··· Records for this task

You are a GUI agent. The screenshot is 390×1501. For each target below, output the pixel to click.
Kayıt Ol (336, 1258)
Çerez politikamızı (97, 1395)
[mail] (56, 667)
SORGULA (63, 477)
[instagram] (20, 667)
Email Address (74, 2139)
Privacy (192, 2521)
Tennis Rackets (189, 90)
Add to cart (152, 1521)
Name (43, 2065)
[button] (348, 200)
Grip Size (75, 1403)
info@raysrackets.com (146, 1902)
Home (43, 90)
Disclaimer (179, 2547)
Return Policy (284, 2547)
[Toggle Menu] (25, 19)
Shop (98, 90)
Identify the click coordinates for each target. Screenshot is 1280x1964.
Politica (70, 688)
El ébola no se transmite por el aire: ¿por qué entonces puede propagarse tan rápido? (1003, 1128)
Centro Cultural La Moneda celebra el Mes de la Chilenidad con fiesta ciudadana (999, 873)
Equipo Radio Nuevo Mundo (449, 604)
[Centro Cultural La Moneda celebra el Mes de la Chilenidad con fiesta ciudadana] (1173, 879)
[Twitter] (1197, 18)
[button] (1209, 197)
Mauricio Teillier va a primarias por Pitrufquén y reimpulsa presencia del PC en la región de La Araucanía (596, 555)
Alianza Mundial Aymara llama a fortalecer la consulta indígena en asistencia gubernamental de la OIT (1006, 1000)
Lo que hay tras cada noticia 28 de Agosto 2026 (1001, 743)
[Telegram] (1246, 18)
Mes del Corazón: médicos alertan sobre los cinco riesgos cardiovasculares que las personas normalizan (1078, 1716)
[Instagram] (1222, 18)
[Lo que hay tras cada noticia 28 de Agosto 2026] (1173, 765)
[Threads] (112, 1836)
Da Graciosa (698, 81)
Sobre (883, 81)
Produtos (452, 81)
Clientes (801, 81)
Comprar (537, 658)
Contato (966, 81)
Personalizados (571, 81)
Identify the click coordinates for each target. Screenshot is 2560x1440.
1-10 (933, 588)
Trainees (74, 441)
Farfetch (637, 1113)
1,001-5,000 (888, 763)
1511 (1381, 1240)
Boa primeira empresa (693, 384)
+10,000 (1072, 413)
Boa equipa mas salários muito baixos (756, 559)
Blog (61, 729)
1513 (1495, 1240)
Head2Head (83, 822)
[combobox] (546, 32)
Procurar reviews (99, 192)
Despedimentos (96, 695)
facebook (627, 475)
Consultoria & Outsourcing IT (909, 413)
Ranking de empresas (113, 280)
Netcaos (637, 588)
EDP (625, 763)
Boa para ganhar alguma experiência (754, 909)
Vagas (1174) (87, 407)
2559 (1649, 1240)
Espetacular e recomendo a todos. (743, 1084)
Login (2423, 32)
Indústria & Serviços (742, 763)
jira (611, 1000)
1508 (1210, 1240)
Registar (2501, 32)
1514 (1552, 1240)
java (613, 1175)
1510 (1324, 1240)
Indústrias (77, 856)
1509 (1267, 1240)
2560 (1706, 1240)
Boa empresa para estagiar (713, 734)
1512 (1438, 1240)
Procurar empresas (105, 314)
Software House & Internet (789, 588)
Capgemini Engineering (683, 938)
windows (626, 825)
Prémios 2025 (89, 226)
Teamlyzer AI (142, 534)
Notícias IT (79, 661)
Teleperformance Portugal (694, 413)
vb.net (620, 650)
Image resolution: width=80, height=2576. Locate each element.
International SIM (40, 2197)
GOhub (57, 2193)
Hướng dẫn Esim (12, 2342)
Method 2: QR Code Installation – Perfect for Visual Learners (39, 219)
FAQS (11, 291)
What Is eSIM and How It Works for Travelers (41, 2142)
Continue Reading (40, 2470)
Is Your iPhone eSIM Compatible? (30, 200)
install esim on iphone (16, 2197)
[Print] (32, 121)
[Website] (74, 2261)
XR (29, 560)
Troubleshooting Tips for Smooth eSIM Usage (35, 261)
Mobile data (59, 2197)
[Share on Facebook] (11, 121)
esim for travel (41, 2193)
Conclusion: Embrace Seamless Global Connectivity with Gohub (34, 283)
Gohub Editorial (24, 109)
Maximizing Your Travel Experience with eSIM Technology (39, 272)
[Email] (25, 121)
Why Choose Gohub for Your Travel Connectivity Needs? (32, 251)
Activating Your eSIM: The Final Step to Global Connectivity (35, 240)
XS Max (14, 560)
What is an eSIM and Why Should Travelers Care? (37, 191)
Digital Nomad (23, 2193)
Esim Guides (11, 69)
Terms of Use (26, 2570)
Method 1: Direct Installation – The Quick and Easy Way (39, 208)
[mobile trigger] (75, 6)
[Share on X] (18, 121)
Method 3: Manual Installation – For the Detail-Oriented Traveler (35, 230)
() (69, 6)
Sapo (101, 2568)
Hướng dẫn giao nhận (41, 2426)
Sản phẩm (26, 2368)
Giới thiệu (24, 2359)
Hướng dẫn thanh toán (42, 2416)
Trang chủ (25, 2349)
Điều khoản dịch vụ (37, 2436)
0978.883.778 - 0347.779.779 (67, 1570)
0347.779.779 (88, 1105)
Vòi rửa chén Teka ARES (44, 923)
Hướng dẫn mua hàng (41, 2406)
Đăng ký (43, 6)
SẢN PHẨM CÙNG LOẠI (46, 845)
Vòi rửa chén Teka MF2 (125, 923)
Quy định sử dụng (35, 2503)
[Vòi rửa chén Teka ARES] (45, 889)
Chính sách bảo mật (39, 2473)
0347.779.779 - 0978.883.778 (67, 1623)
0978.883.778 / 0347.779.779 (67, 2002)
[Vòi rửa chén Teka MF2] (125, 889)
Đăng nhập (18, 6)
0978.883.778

······

* **Problem details**
Copy the lines above exactly, beginning at the line that has "Method 1: Direct" and stopping after the line that has "SẢN PHẨM CÙNG LOẠI (46, 845)", and omit the rest.

* **Answer to this task**
Method 1: Direct Installation – The Quick and Easy Way (39, 208)
[mobile trigger] (75, 6)
[Share on X] (18, 121)
Method 3: Manual Installation – For the Detail-Oriented Traveler (35, 230)
() (69, 6)
Sapo (101, 2568)
Hướng dẫn giao nhận (41, 2426)
Sản phẩm (26, 2368)
Giới thiệu (24, 2359)
Hướng dẫn thanh toán (42, 2416)
Trang chủ (25, 2349)
Điều khoản dịch vụ (37, 2436)
0978.883.778 - 0347.779.779 (67, 1570)
0347.779.779 (88, 1105)
Vòi rửa chén Teka ARES (44, 923)
Hướng dẫn mua hàng (41, 2406)
Đăng ký (43, 6)
SẢN PHẨM CÙNG LOẠI (46, 845)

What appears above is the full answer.